::: Selected passage

# How much Student Debt do you have?



## thisismeyo (Feb 15, 2013)

I'm in a tight spot right now.

I have been going to a community college for 1.5 years so far and mananged to stay out of debt. I don't even know exactly what I want to study. I only went because it was expected of me LOL (yea I'm stupid) now i am broke but at least not in debt. i have a bunch of random classes i took because i don't know what i want to do loool.

I have recently thought of what I might want to study. I was thinking of getting an engineering degree. If I do that, I will have to go to a 4 year university and end up with student loan debt, maybe 20 or 25k or so.

College degrees have become worth less over the years and the prices have risen. I love learning though, and I want to posisition myself to be better marketable in the job market. I also need time to work on my social skills and college can deffentialy help with that.

I am curious for those in college or those who already graduated, how much student debt do you have? How long do you feel it will take you to repay that debt if you have any?


----------



## Letmebe (Dec 17, 2012)

None, by magical means known as pell grants and smart choice in college.

I'm a wizard!


----------



## thepigeon2222 (Nov 16, 2012)

did you do a fasfa


----------



## komorikun (Jan 11, 2009)

40k. And I will have 11-12k left over from these loans to pay for expenses while I look for work when I graduate.

The pell grants and university grants only leave about 3k a year after tuition and books. Have to pay the rent on a shared apartment. Living with family is impossible since my dad lives in a 1-bedroom apartment with my step-monster. I do not have energy to work and go to school at the same time. Need to keep my GPA up in case I go to grad school or whatever.


----------



## CopadoMexicano (Aug 21, 2004)

$0.00


----------



## Liability (Jan 11, 2013)

$0.00

and i switched majors for a bit. I dont know how americans can do it paying such a high amounts of $$$ for university...especially if you have no idea what you want to do but go to university anyways.


----------



## Perfectionist (Mar 19, 2004)

I've been a full time student since 2006 and am now in my PhD and have no debt.

I have no freaking idea how the hell I managed this. Although it is worth noting I go to school in Canada and not in the states. Those schools in the country that is Canada's pants are caraaaazy.


----------



## thisismeyo (Feb 15, 2013)

thepigeon2222 said:


> did you do a fasfa


 yeah, did it in 2011 but got nothing. i didn't do it in 2012 cause im not very smart. but i just did it again in 2013 and i think i qualify for a little bit in a grant


----------



## lonelyjew (Jan 20, 2010)

~$35K, and it'll probably be $80 - +100K by the time I can actually start paying it lol. Better than my classmates from out of state though, who are looking at debt closer to $300-400K...


----------



## Forwhatiamworth (Mar 3, 2013)

Im still an undergrad but by the time I have a masters it will probably be about 80K. I plan on going to a school that is not expensive for my undergrad and getting a scholarship along with my grant.


----------



## lonelyjew (Jan 20, 2010)

Perfectionist said:


> I've been a full time student since 2006 and am now in my PhD and have no debt.

::::::
::: Given data

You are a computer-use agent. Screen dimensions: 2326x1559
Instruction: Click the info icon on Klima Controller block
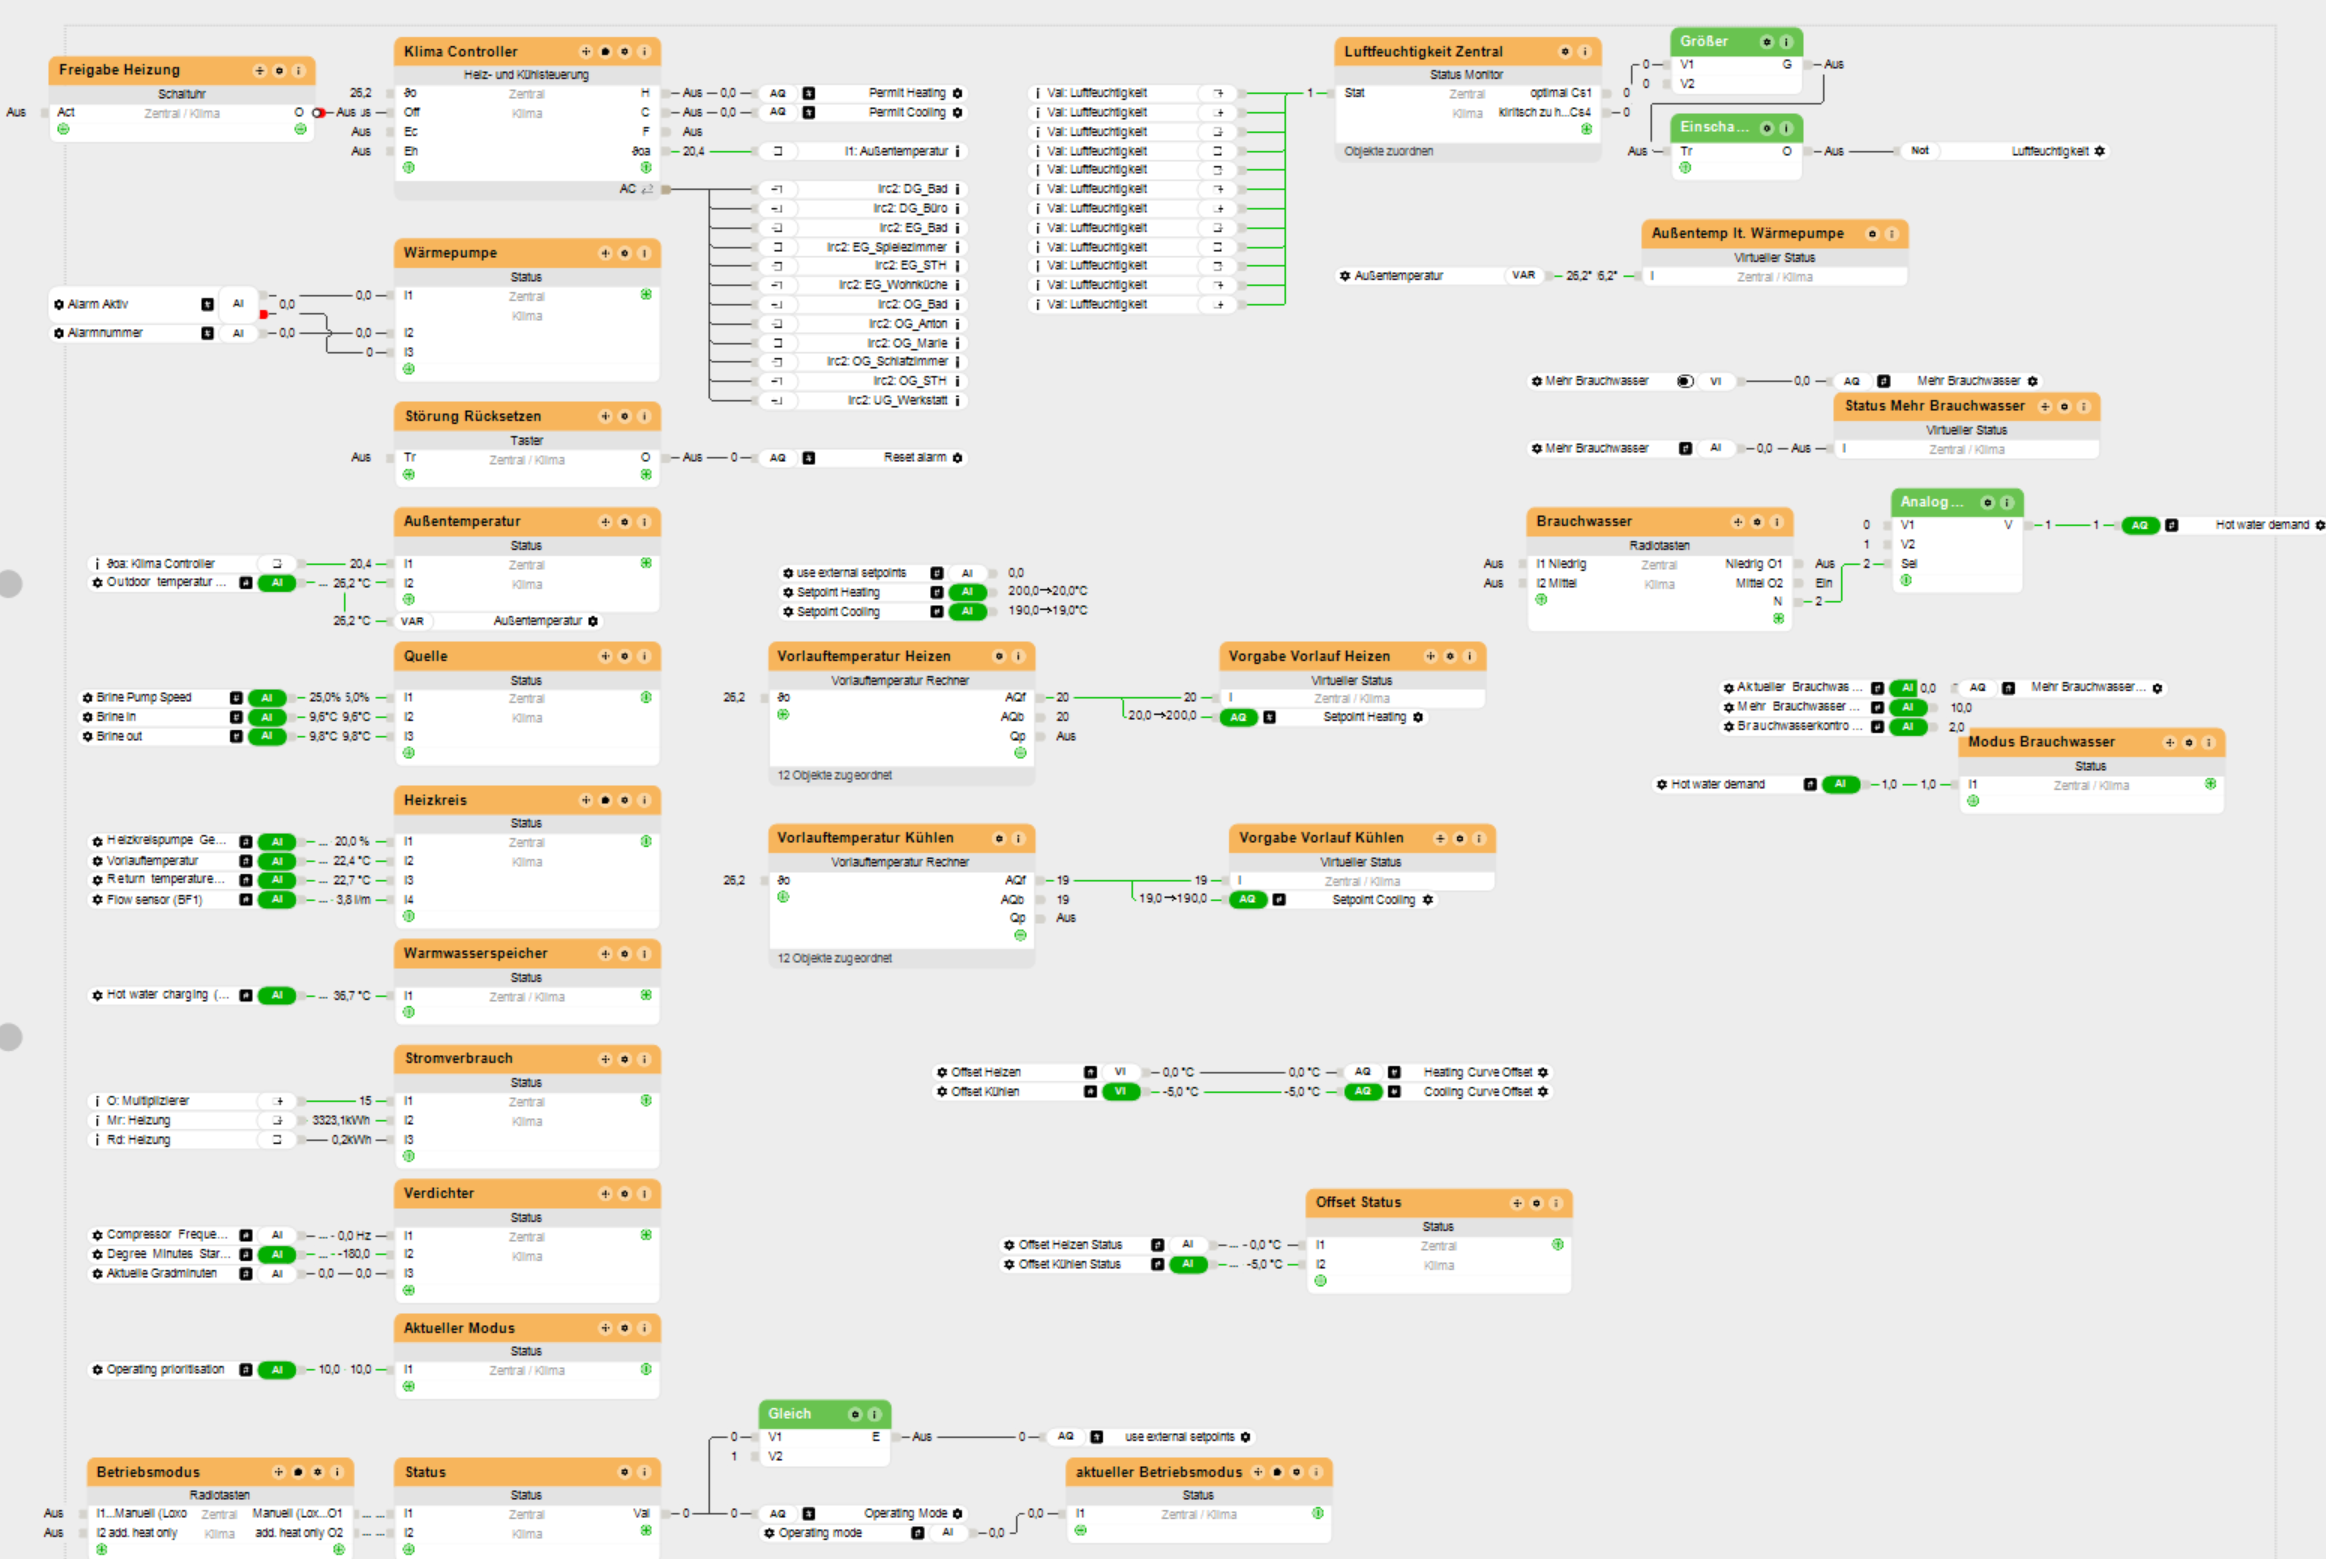point(644,51)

::::::

Goal 1: In the student debt thread, copy the text word for word, starting with "I have recently" and going on through "choice in college.".
Goal 2: Based on the student debt thread, does each statement agree with the text? Answer yes or no and quote the deciding words. (a) thisismeyo expects an engineering degree to mean about 20 or 25k in student loan debt. (b) komorikun lives with family while in school. (c) Perfectionist goes to school in the United States.

Task response 1:
I have recently thought of what I might want to study. I was thinking of getting an engineering degree. If I do that, I will have to go to a 4 year university and end up with student loan debt, maybe 20 or 25k or so.

College degrees have become worth less over the years and the prices have risen. I love learning though, and I want to posisition myself to be better marketable in the job market. I also need time to work on my social skills and college can deffentialy help with that.

I am curious for those in college or those who already graduated, how much student debt do you have? How long do you feel it will take you to repay that debt if you have any?


----------



## Letmebe (Dec 17, 2012)

None, by magical means known as pell grants and smart choice in college.

Task response 2:
(a) Yes: "end up with student loan debt, maybe 20 or 25k or so."
(b) No: "Living with family is impossible since my dad lives in a 1-bedroom apartment with my step-monster."
(c) No: "I go to school in Canada and not in the states."